Ale to tylko są finansowe. A gdzie reputacyjne? I wiele, wiele innych.
O tym prawnym dla zarządu dwa zdania. Odpowiedzialność karna zarządu nie jest ryzykiem firmy ;-) Poważnie - bo jest personalna, w sensie każdy przepis karny wskazuje na odpowiedzialność osoby, a nie firmy (słowo w każdym przepisie - KTO..). Dla firmy... no właśnie - dla firmy będą to skutki w procesach zarządczych (zawieszenie, zmiany w zarządzie, bądź w ogóle utrata jego części).
A w przypadku człowieka - czy naprawdę kara więzienia jest RYZYKIEM? Czy może znów - zdarzeniem szczytowym, wywołującym skutki? rozwód, utrata statusu, zarobków, swobody dysponowania sobą, popsute CV. Czyli skutki zarówno w krótkim czasie jak i długim.
Ale tak samo jak w przypadku jakości, tak i swojego życia. Większość ludzi nie zastanawia się w jakości jakie będą skutki "puszczenia" niespełniającego wymagań jakościowych produktu, czy usługi, tak człowiek też nie zastanawia się jaką kancelarię wynajmie i jak będzie kombinował aby trafić w system elektronicznego nadzoru, a nie do pudła.

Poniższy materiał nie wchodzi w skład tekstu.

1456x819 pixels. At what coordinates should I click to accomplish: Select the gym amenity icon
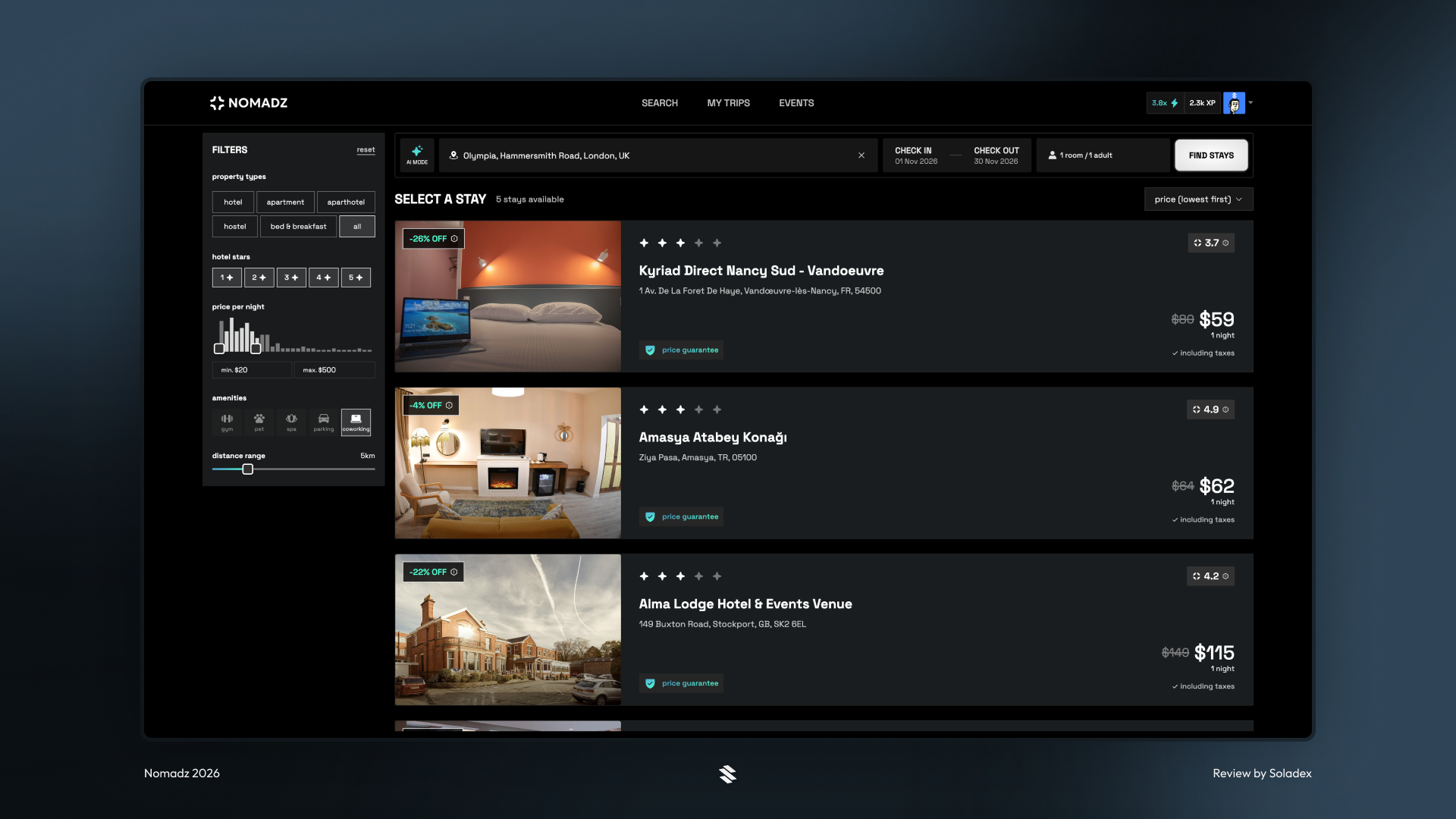(x=227, y=422)
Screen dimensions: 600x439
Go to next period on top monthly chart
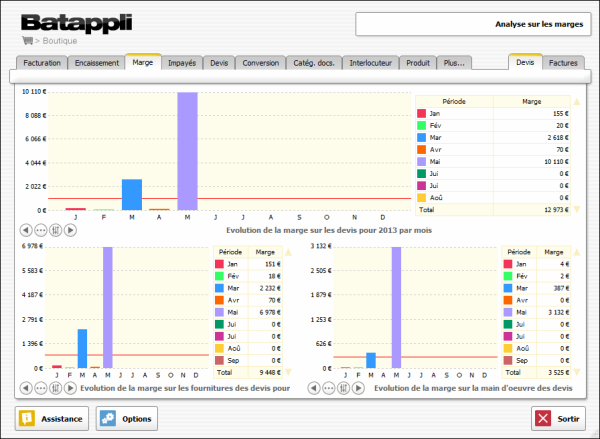pos(70,229)
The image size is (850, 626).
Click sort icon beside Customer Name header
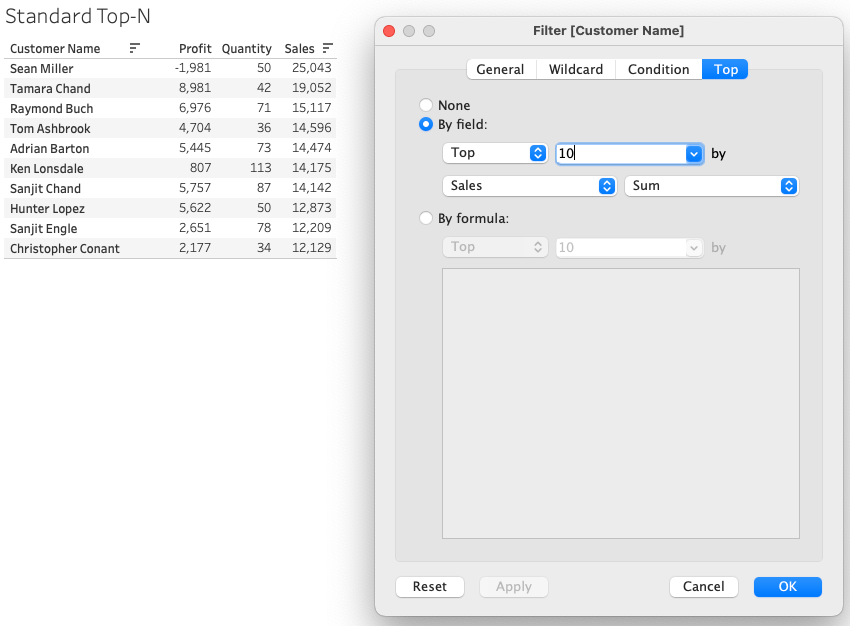coord(135,48)
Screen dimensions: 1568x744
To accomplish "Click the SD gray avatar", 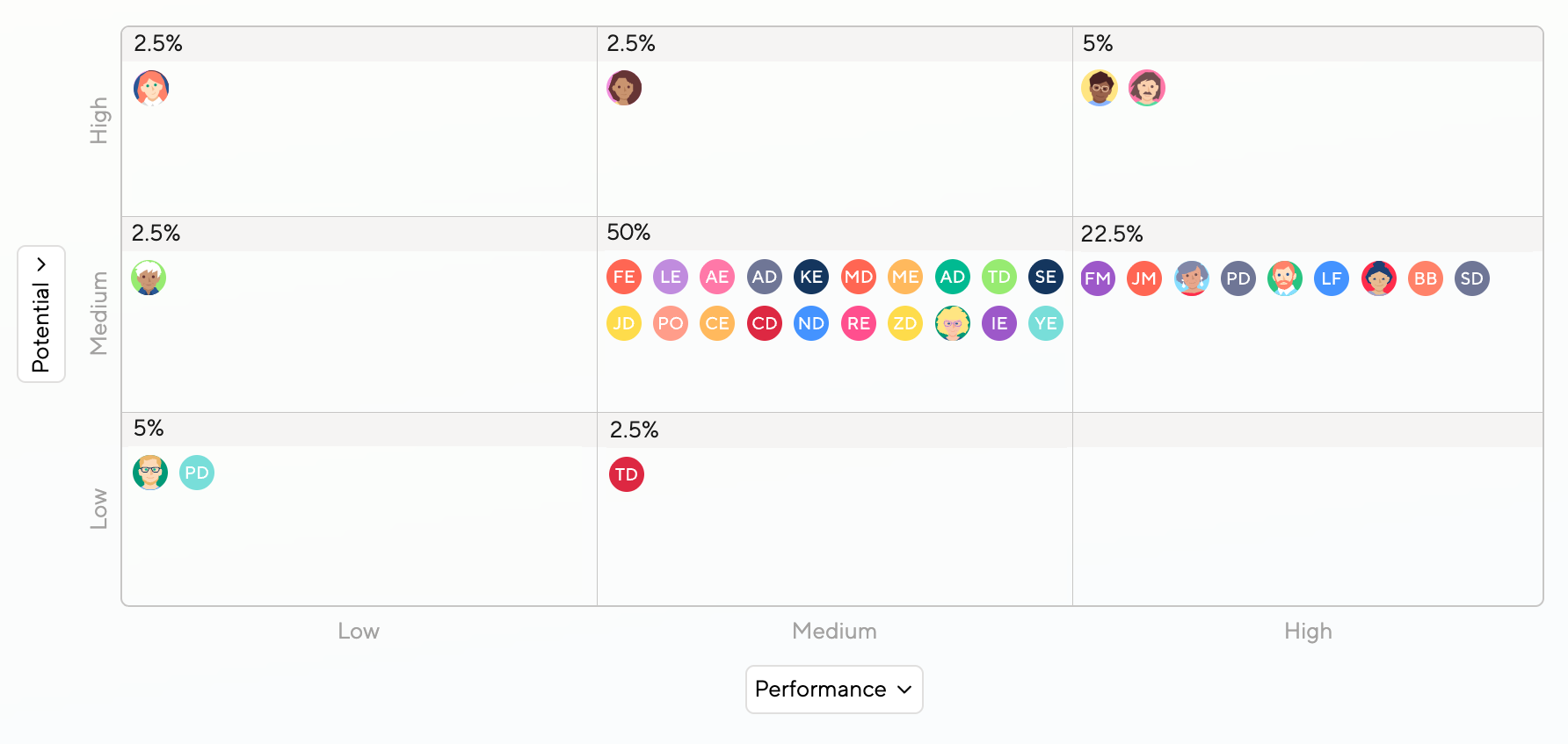I will tap(1472, 278).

Podsumuję nieco, bo się rozwinąłem.
Zgadzam się w pełni, że jakość to jakość. A obecna ISO 9001 nieco zamotała i idzie w kierunku "doskonałego podręcznika zarządzania wszystkim". Moim zdaniem nie jest to dobrze, choć na szczęście ISO 9001 nie wymaga formalnych systemów, czy metod, a jedynie nakazuje rozważanie (annex - strona 31 pkt. A.4).